In people with type two diabetes, we found that the levels of a protein called tau is increased in the spinal fluid of patients. Tau is an important protein for neuronal health and, if we find increased levels in spinal fluid, it means that nerve cells are being damaged. It is possible that diabetes causes a low grade chronic inflammation in nerve cells, and this might provoke their death.
So, in summary, the effects of type two diabetes on the brain can be a combination of causes. It can be due to the effects of vascular disease and also due to the effect of neuronal death, or what we call neurodegeneration. Although Alzheimer’s Disease is associated with the development of amyloid plaques, it is not clear whether diabetes is a provocative factor in the development of plaque definitely, and further research or investigations are currently happening to try and work this problem out. While type two diabetes increases the risk of dementia overall, it is not clear whether everyone with type two diabetes will develop dementia, and we’re trying to work out in our research who might be more prone to do so.

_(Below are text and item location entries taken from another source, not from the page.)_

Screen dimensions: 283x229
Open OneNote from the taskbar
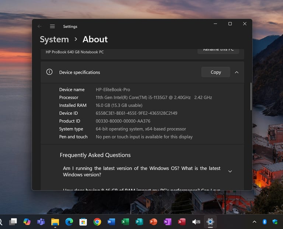coord(168,222)
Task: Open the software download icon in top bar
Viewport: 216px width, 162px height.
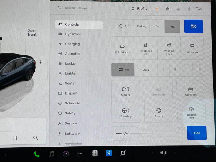Action: pyautogui.click(x=157, y=8)
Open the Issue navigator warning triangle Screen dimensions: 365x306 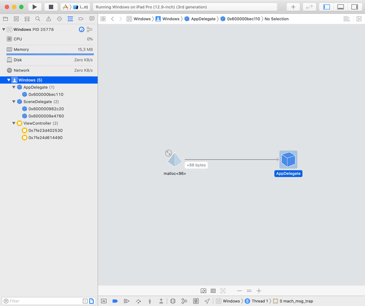(48, 19)
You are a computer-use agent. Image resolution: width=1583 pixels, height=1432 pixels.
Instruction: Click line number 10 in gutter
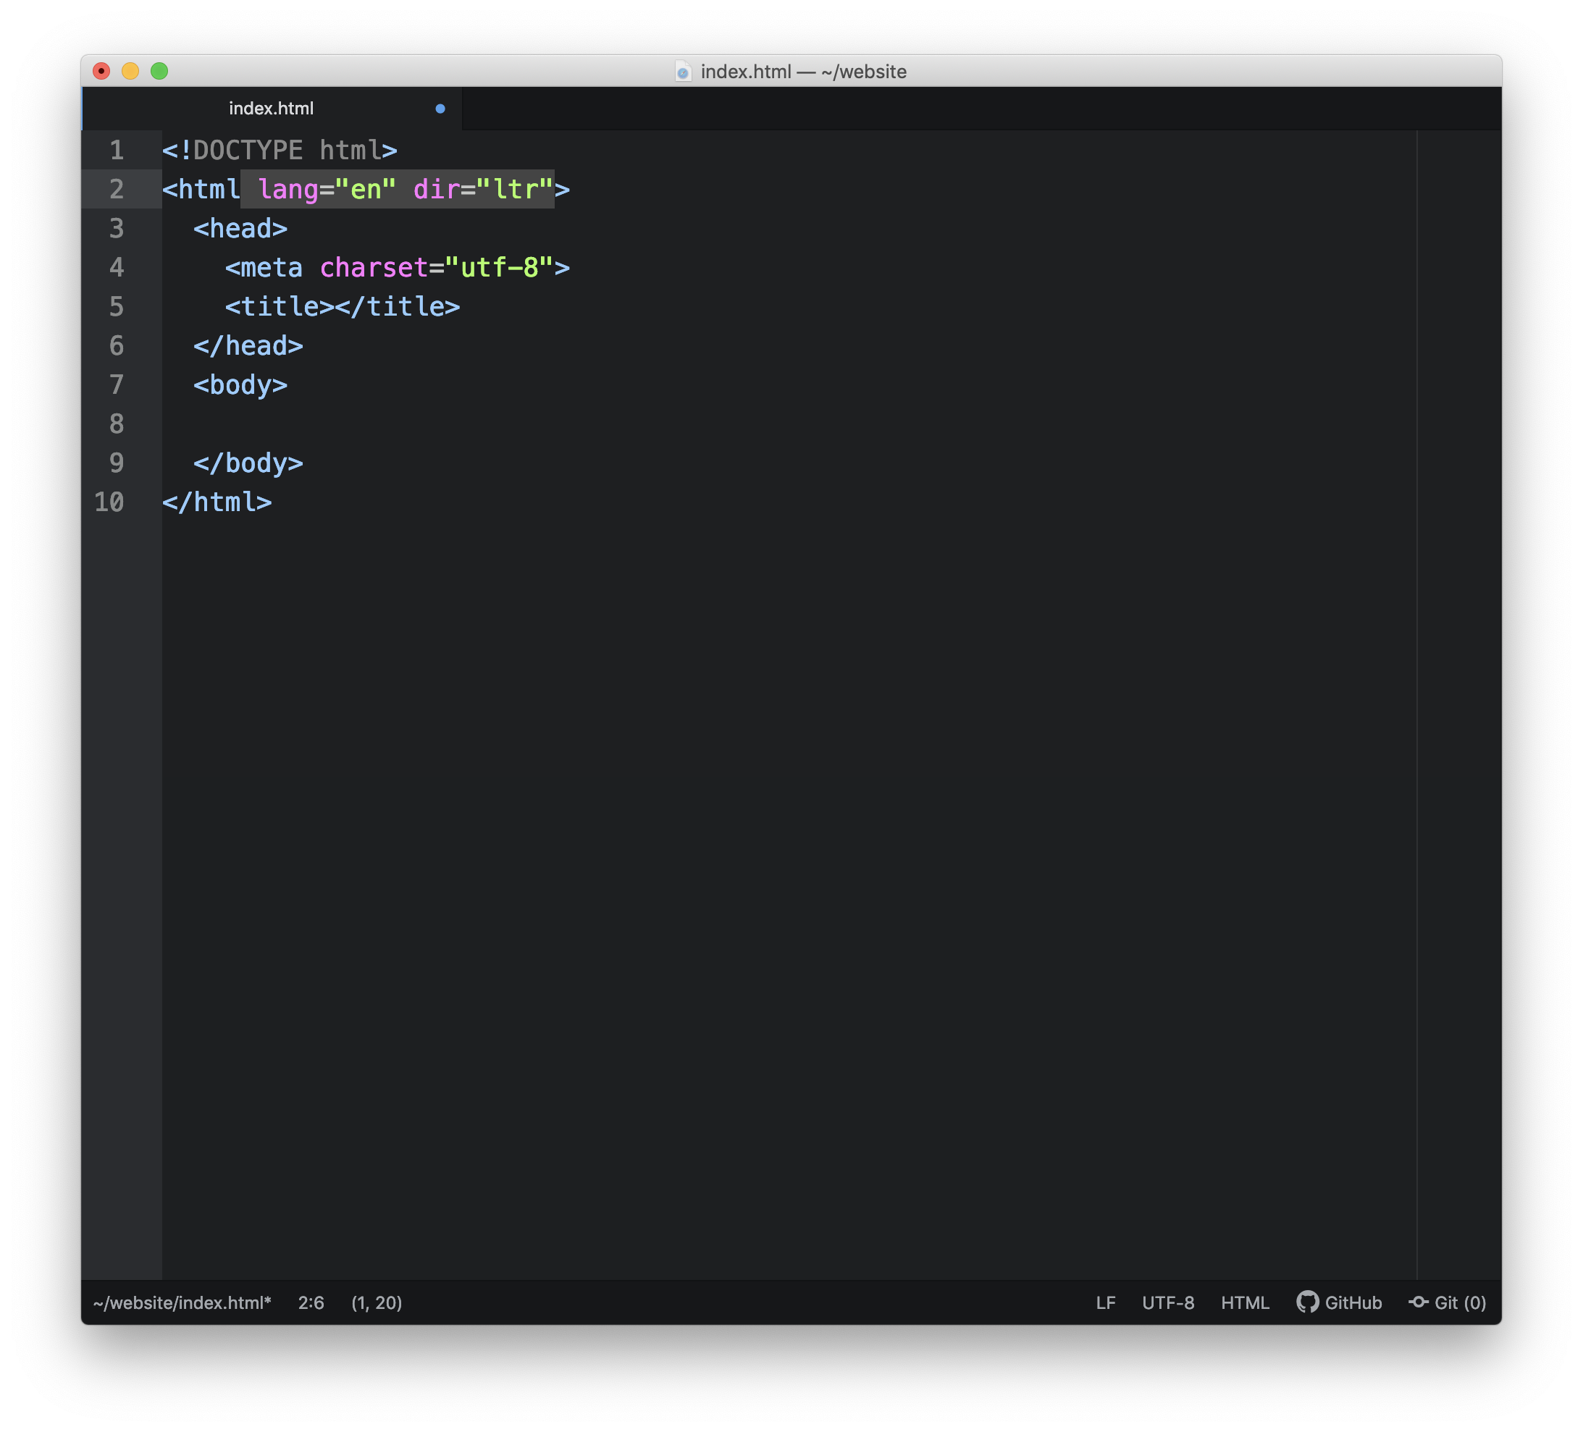(x=109, y=502)
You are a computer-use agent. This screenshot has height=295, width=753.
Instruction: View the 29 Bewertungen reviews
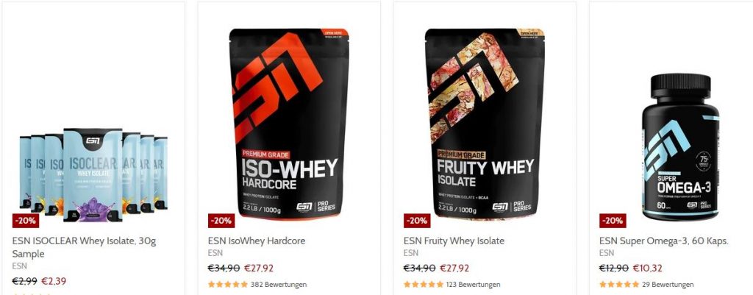(668, 285)
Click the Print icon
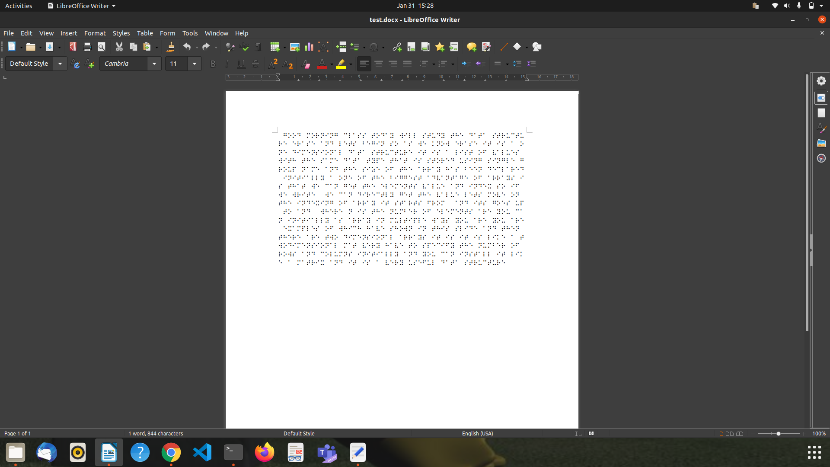 87,47
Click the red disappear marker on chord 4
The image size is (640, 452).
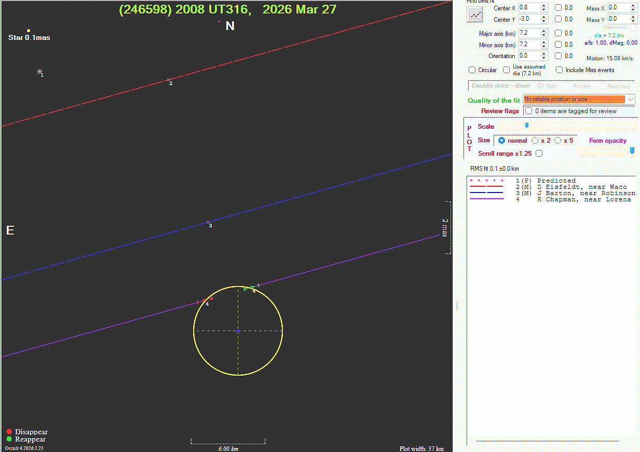(x=205, y=300)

Pre-diabetes is an important condition that’s been recognised in the last 10 years or so. When we diagnose diabetes, we require a plasma or blood glucose level of 7 millimoles or greater. It has now been recognised that people with blood levels of glucose of about six millimoles are also at risk of complications of diabetes, and will be developing diabetes within the next 10 years. The important thing about pre-diabetes is that it is a preventable condition. Now more recently, studies from the United States have shown that those with pre-diabetes can be at fourfold risk of dementia in the future. Mechanisms by which this might occur are not quite clear, but it is important to realise that, if we treat and prevent diabetes - exercise and diet are important interventions that can help people with pre-diabetes and stop them from developing diabetes in the future - it is possible that such lifestyle interventions can also reduce the risk of dementia in such people.
In people who have pre-diabetes or diabetes, attending your practitioner or specialist on a regular basis, having your medications regularly, making sure that your blood sugar is well controlled but not too aggressively controlled, making sure that your blood pressure is treated effectively and your cholesterol levels are watched carefully; all these things could have an impact on your future health and the risk of dementia, possibly by reducing the risk of vascular disease going into the future.